Keep it civil, candidates

John Edwards is starting to look downright appealing.

The former North Carolina senator appeared bemused during a televised debate Monday night at being overlooked while Hillary Clinton and Barack Obama went at each other, attacking one another's voting records and professional backgrounds.

"There's a third person in this debate," Edwards joked at one point. On Tuesday, he described himself as representing "the grown-up wing of the Democratic Party."

Edwards has a point. The unseemly bickering between the front-runners did little to endear either one to the voters they must attract if they are to win the nomination or the presidency.

On policy matters, Clinton and Obama differ very little. So their attempts to separate themselves from the other candidate go to matters of experience and qualifications to hold the office.

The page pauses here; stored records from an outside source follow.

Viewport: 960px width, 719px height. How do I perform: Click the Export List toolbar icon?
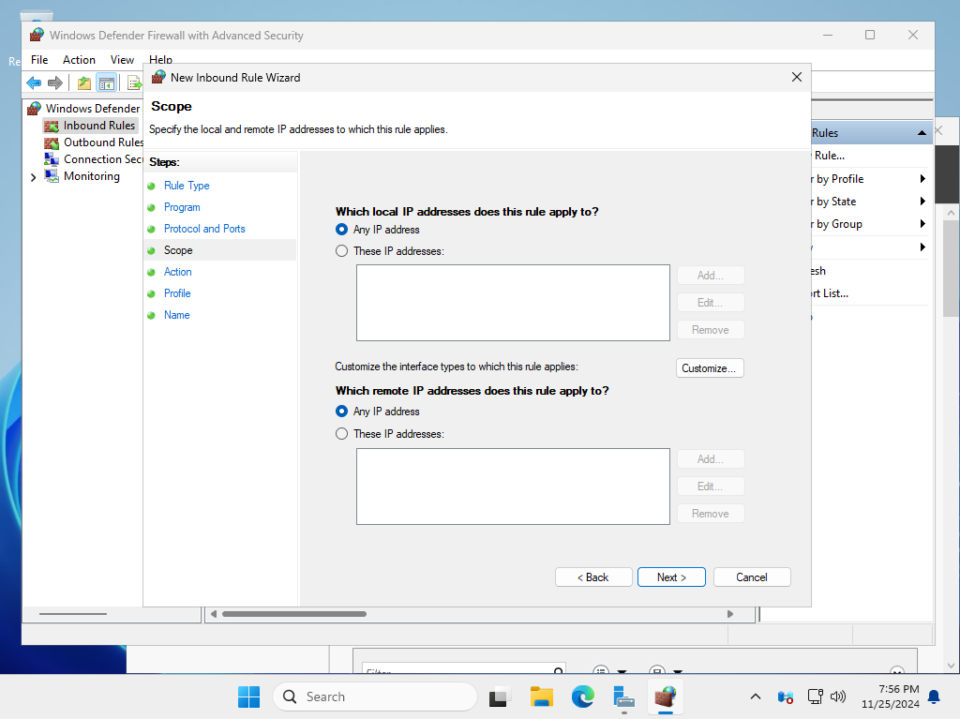(133, 82)
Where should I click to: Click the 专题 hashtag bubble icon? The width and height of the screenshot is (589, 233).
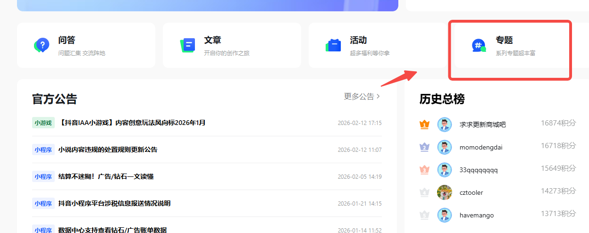tap(479, 45)
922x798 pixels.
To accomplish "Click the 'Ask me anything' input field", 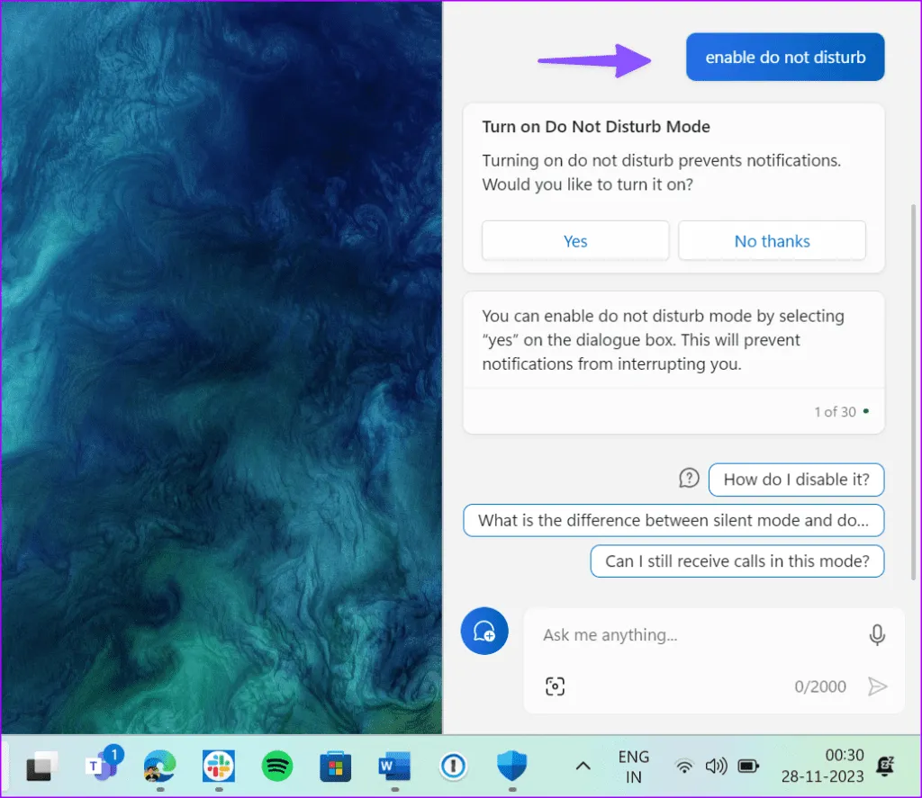I will pyautogui.click(x=684, y=635).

In doing so, they risk alienating the very voters they seek to persuade. Voters don't want to see the political equivalent of mud wrestling; they want discussions of the issues.

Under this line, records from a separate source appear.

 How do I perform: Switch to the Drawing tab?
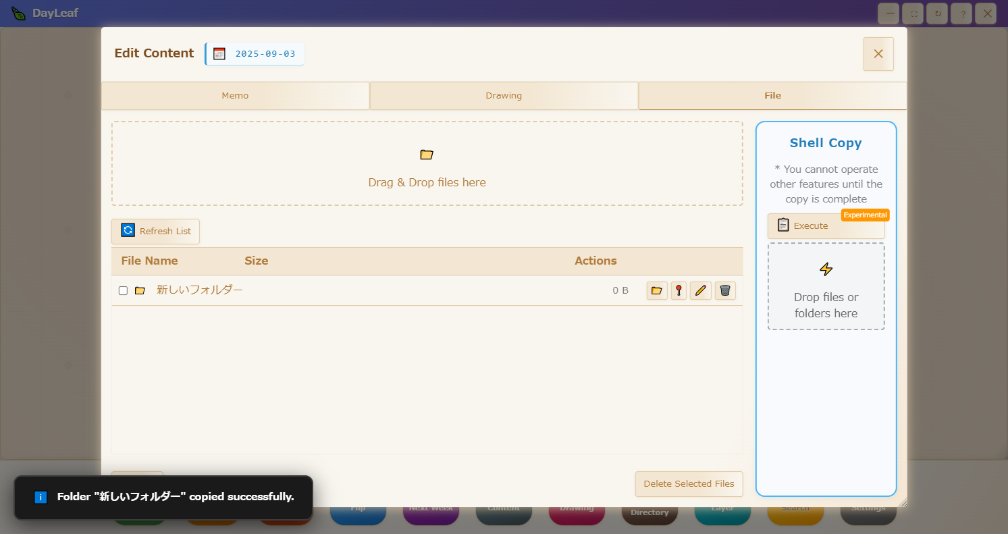pyautogui.click(x=504, y=96)
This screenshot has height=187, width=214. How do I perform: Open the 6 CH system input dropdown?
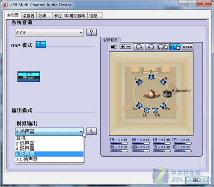pos(49,33)
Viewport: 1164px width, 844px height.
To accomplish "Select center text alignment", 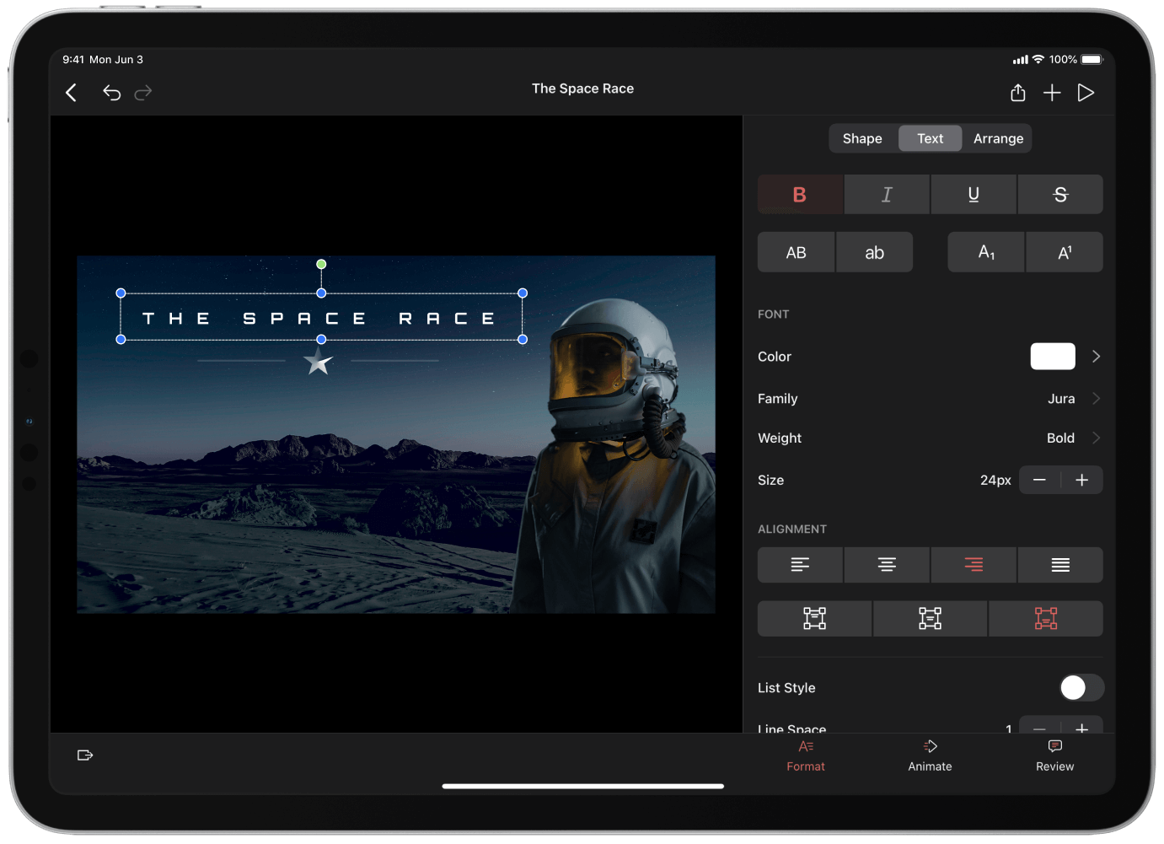I will [x=887, y=565].
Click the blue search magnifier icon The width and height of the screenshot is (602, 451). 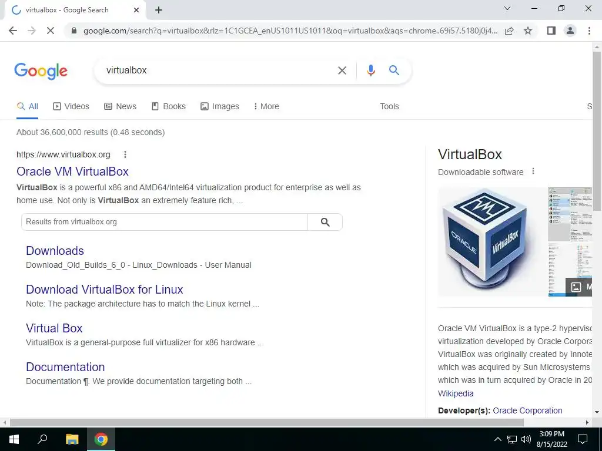point(394,70)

That reality was highlighted in several reader comments posted on the CNN Web site under an account of the debate. Several comments indicated the poster had been leaning toward Clinton or Obama, but had decided to vote for Edwards.

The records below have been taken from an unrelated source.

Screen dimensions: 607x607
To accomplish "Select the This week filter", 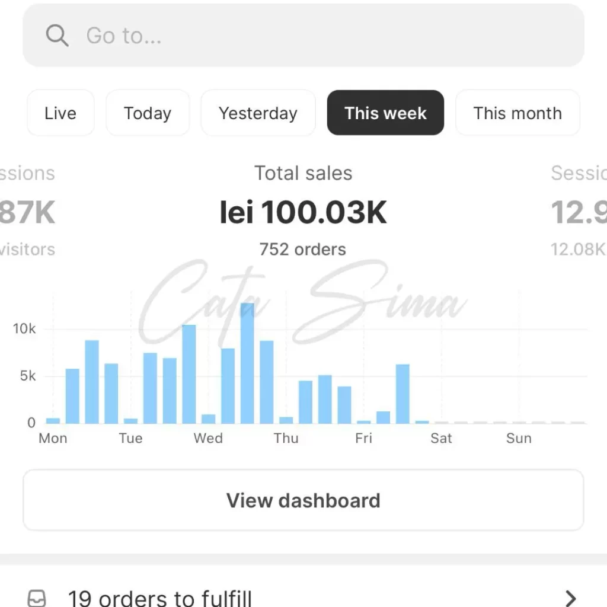I will pos(385,113).
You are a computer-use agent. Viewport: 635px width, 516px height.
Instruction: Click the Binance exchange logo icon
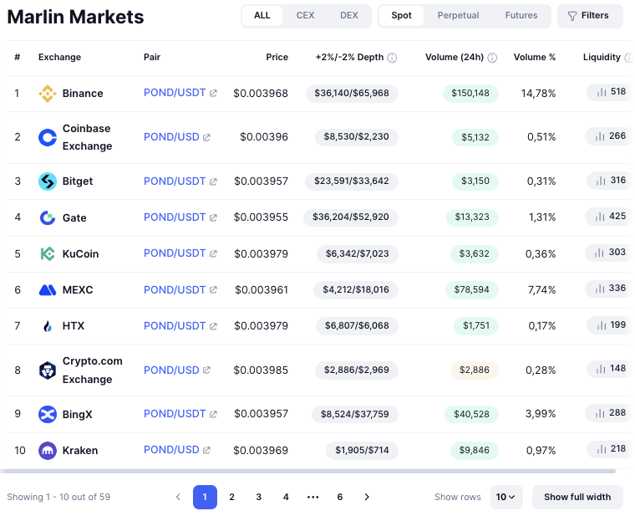click(48, 94)
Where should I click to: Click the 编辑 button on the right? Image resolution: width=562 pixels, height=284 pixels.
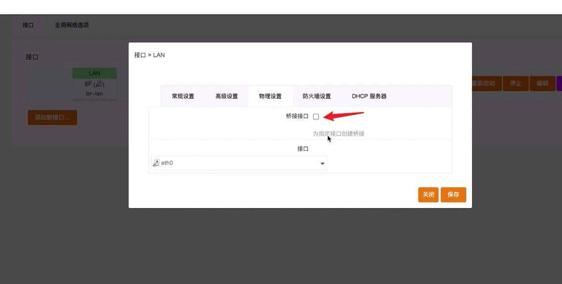tap(542, 83)

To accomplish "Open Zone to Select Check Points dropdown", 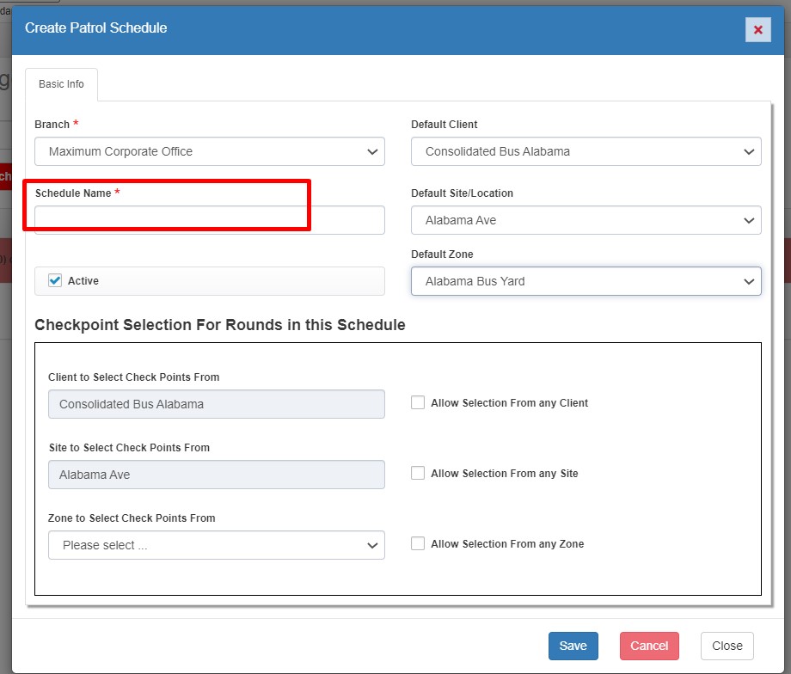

Clinton and Obama should take a lesson from that reaction, as well as from their fellow candidates in the Republican field.

The Republicans, for the most part, have managed to stick to the issues rather than issue personal attacks. Of course, that may be because the GOP hopefuls represent a wide range of positions on several issues, in contrast to the more cohesive Democrats.

In any case, the eruption of bitter sniping on national television does not bode well for the election year still ahead. November is a long way off, and voters will be weary of the campaign soon enough without having to endure the kind of angry sparring on display Monday.